Sunlit pontoons. Taut ropes. Empty footways. Still, like a photograph. So many boats moored up, waiting for someone to come down to sail them. This is the marina at Burnham-on-Crouch, Essex, where to the eye, on this hot summer day in August, everything looks still. To the ear though, it's a different story.
Guy ropes whistle and moan in the wind. Halyards ring against hollow masts. Tidal water swells, and though smooth on the surface, slaps impatiently against the pontoons. And when the wind eases, crickets in the long grass discretely sing.
Out on the open water, small craft on small journeys manoeuvre. Mid-stream, a heavy-engined vessel labours against the out-going tide. Docked, distantly opposite the marina, machines relieve a bulk carrier of its consignment of timber. All the sounds of an August working day. At eleven minutes, six, soft edged, evenly spaced booms. Detonations from the firing range seven miles southeast on Foulness.
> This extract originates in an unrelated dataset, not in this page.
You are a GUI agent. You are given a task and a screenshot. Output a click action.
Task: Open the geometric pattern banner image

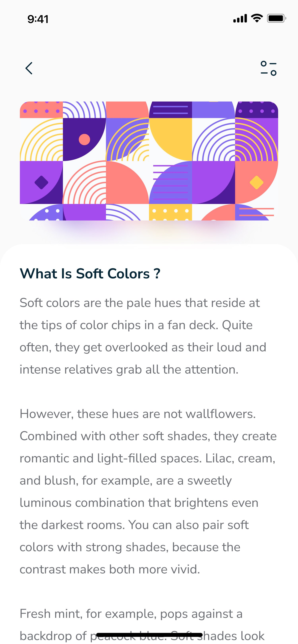(x=149, y=161)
The aural ambience in the air around the marina pushes to, and fro, like the ever-changing water. Filling, then emptying, filling, then emptying, in slow, peaceful transitions. It's the sort of place where one can go to just listen, and take in the atmosphere. A waterside place with sun-warmed railings for leaning into, where everything is there, and everything is happening, but in a more reflective, tide coming in and out, kind of way. Summer beside the marina time.